Nasri menuturkan, sejak awal solusi yang ia tawarkan sudah jelas: digitalisasi sistem pemungutan retribusi parkir. Peralihan dari metode manual ke sistem nontunai dinilai jauh lebih efektif untuk meningkatkan PAD sekaligus memastikan transparansi pelaporan.
“Pemotongan gaji ASN bukan solusi. Digitalisasi parkir adalah cara paling masuk akal agar setiap rupiah pendapatan tercatat dan potensi kebocoran bisa ditekan,” tegasnya.
Namun, Nasri mengakui proses digitalisasi masih belum berjalan optimal. Ia menyebut minimnya keseriusan dan kurangnya kekompakan antar-SKPD penarik PAD menjadi hambatan utama.
“Solusi sudah ada, tinggal dijalankan. Persoalannya, SKPD terkait belum satu suara untuk menerapkan sistem ini secara penuh,” katanya.
Menurut Nasri, digitalisasi tidak hanya meningkatkan PAD, tetapi juga memperbaiki tata kelola parkir, memastikan juru parkir terdata, dan memperkuat pengawasan pendapatan. Ia pun berharap OPD teknis segera menyelaraskan langkah agar sistem digital bisa diterapkan secara efektif.
“Kita ingin kebijakan yang adil, transparan, dan tidak membebani ASN maupun masyarakat,” ujarnya.
Nasri menambahkan bahwa dirinya telah menerima mandat langsung dari Wali Kota Ternate untuk mengoordinasikan seluruh OPD penarik PAD.

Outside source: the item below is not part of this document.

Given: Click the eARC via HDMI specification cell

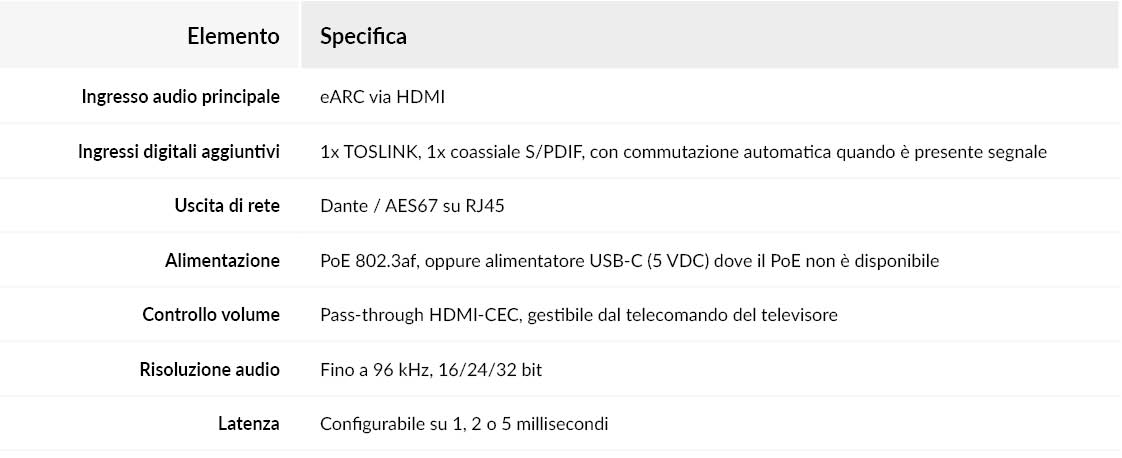Looking at the screenshot, I should (x=383, y=97).
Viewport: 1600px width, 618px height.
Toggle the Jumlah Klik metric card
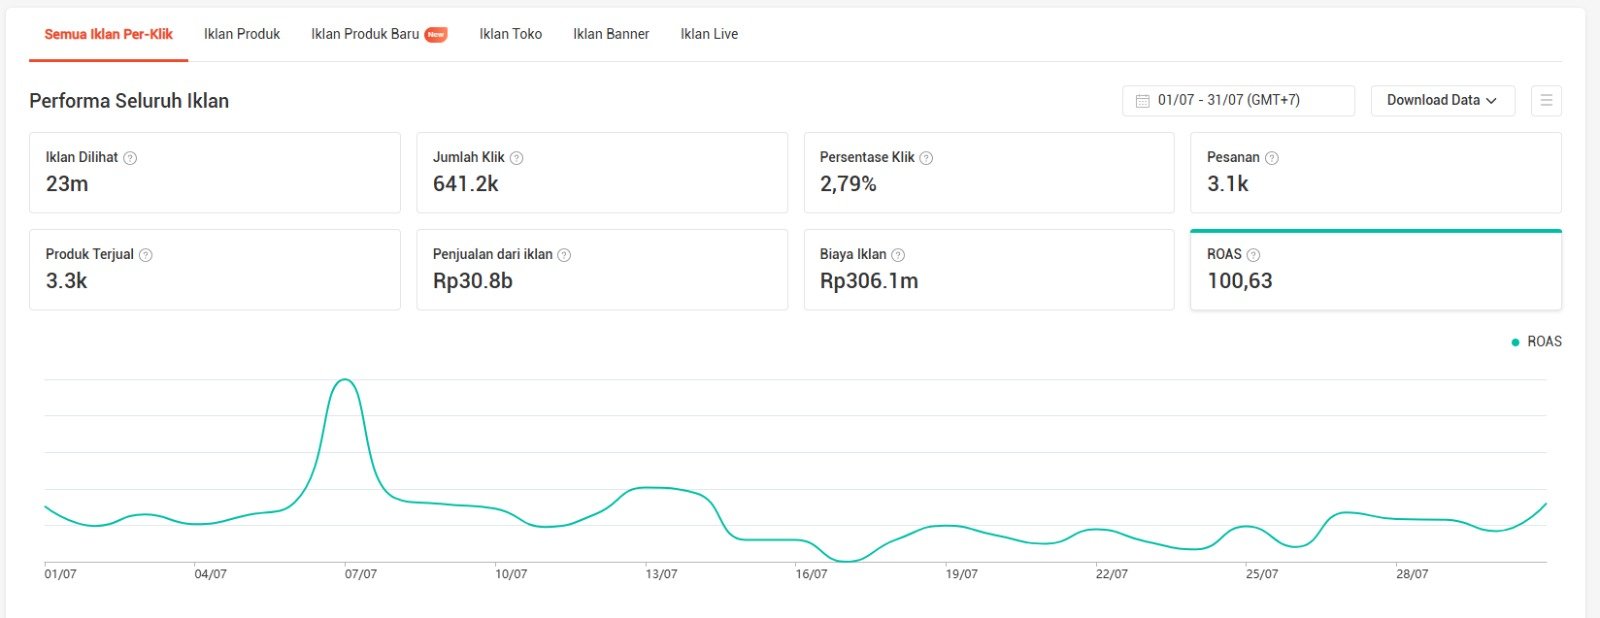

“Wali Kota sudah beri mandat dan kami sudah sampaikan solusinya. Tinggal komitmen bersama untuk menjalankan digitalisasi agar tidak ada lagi kebocoran pendapatan,” tegasnya.
Ia kembali menekankan bahwa digitalisasi bukan hanya soal teknologi, tetapi tentang akuntabilitas dan tata kelola PAD yang lebih modern. Nasri berharap seluruh SKPD penarik PAD segera bergerak serempak agar target pendapatan daerah dapat tercapai tanpa menimbulkan polemik baru.